The case for a gold amnesty scheme where the RBI buys gold held by households and businesses
India’s governments have always fretted about the average citizen’s love for gold, a love that has to be paid for in dollars. They have done everything and more to douse this costly passion, but they have always failed.
In the past,
customs duties on gold were raised to extortionate levels to prevent such
imports, but they only drove the imports underground. A Kotak Securities report
estimates that private
gold holdings may be valued at over $ 5 trillion – which is a quarter more
than the country’s GDP of around $4 trillion.
In the Modi
years, another idea was devised to wean Indians away from the lure of physical
gold: the sovereign gold bonds scheme (SGBs). People were asked to invest in
these bonds and were guaranteed zero capital gains tax on redemptions at the
then prevailing market prices, and also given an annual interest rate of 2.5
percent (earlier 2.75 percent when the scheme was first announced). That’s sone
pe suhaga. The scheme was wildly successful – but the government is now
sitting on massive liabilities as gold prices have gone through the roof.
As of two
months ago, the government’s total liabilities on SGBs – which will have to be
steadily repaid all the way till 2032 – were hovering
around Rs 2 lakh crore at current prices of gold.

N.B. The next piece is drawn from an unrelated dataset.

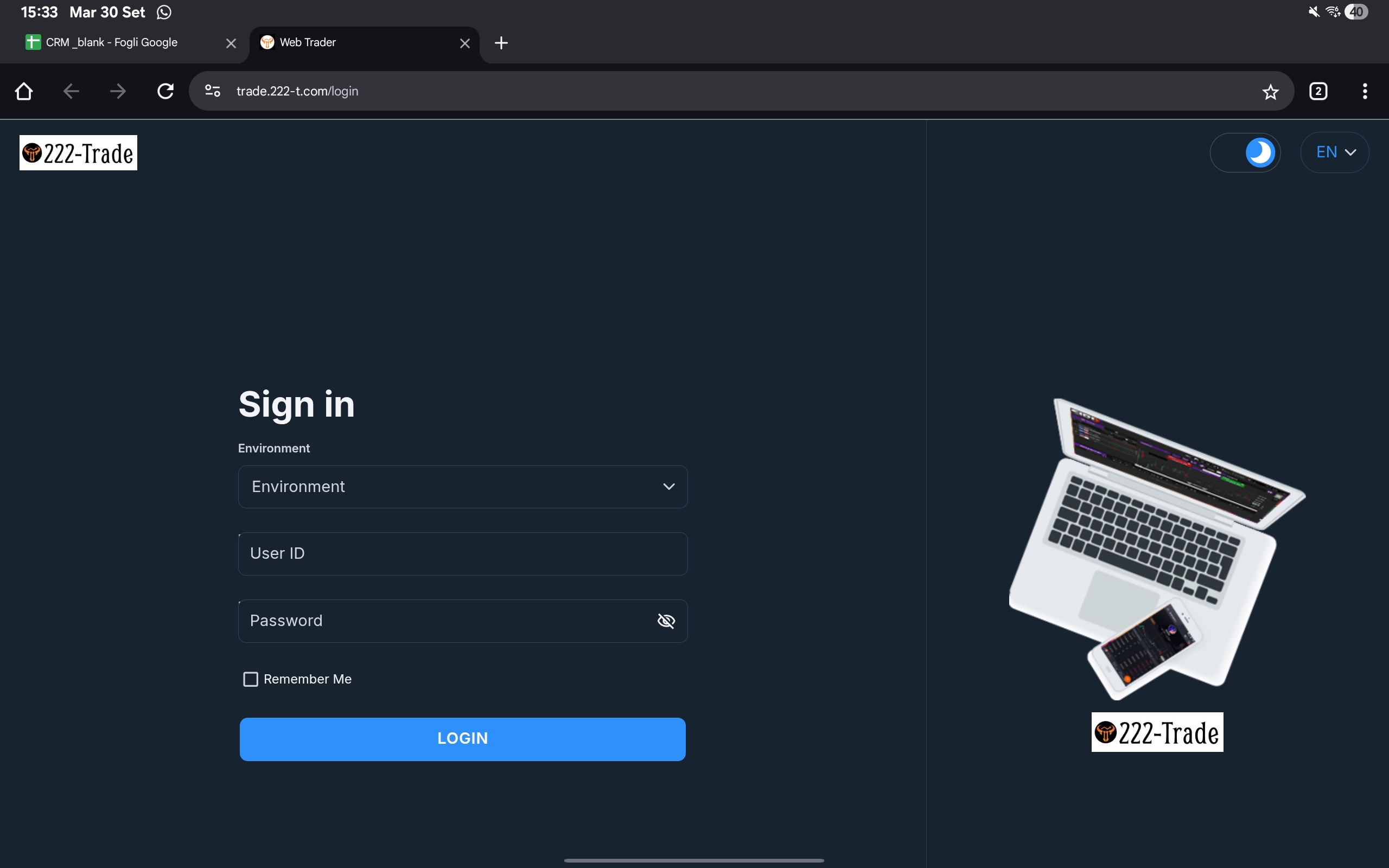Open a new browser tab
Screen dimensions: 1389x868
click(x=501, y=43)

Of course, it realised
the problem two years ago, when SGB sales were suspended, and in this year’s
budget, some riders were added so that capital gains exemptions are given only
for those who bought the gold when they were issued and held them to maturity.
But this is like shutting the gate after the animal has bolted.
The problem
goes beyond just private holdings since the central bank too has been buying
gold in order to shore up its reserves and diversify away from dollars. But
note the irony: asking ordinary people to avoid gold while the central bank
itself is gorging on it is financial hypocrisy. In 2024, the Reserve
Bank of India bought 73 tonnes of it, before drastically bringing it down
to four tonnes in 2025, thanks to spiralling prices.
The question
is why should the central bank be buying so much gold using dollars when so
much of it is lying in private vaults and household cupboards inside the
country? As the Kotak report says, around $5 trillion of it. That’s over Rs 450
lakh crore.
This is the
question Nilesh Shah, managing director of Kotak Mahindra Asset Management and
part-time member of the Economic Advisory Council to the PM, asked himself and
tried to provide an answer.
In an article
in The Times of India last December, Shah offered domestic purchase of
gold by the Reserve Bank of India as a “silver bullet” to kill many birds with
one shot: it could, if successful raise tax revenues in a difficult year, give
businessmen more liquidity from gold sales, improve the Reserve Bank’s own
balance-sheet, and – a bonus – achieve a sovereign ratings upgrade as the
country’s risk profile improves with an increase in gold reserves.
I don’t find
any major flaw in the scheme Shah proposes, though a lot depends on whether
private holders of gold will let go of the metal and how well it is marketed.
Even the SGBs took some time to take off, and it involved no major marketing or
divesting the Indian from her gold.
This is Shah’s
scheme: The RBI announces that it will buy up to, say, $100 billion worth of
gold in rupees at current market prices, but pays only 65 percent of the price
upfront. The balance will be paid after 29 years through zero-coupon bonds, is
bonds that pay no interest. This too can be encashed by the holder in case he
needs more liquidity by selling the bonds in the market. The effective cost of
the gold for the RBI is 70 percent in terms of present value of a zero-coupon bond
redeemable after 29 years. Since this would result in an instant gain for the
RBI’s balance-sheet, it gets Rs 100 bn worth of assets at $70 billion cost
today, a portion of the $30 billion can be paid to the government as dividends.
This will help the fisc in a difficult year.
I would, in
fact, go further and opt for a gold amnesty scheme (Shah thinks it may invite
judicial scrutiny), where people can opt to pay the tax at their marginal rate
and get full price today. In Shah’s scheme everybody benefits: households and
businesses get liquidity, the RBI’s balance-sheet perks up, the government gets
another high dividend, and the country improves its gold reserves instead of
buying more from the international market.
Of course,
this will not reduce the average citizen’s appetite for buying more gold – it could
even whet her appetite in case she thinks more gold may be bought by the RBI in
future. But trying to change age-old habits is not worth the effort.
Governments should not pretend that their financial instincts are better than
those of the citizen. After all, gold is the ultimate safe haven, the ordinary
citizen’s hedge against inflation and a Swiss bank right under her pillow.
Nothing can beat that sense of security.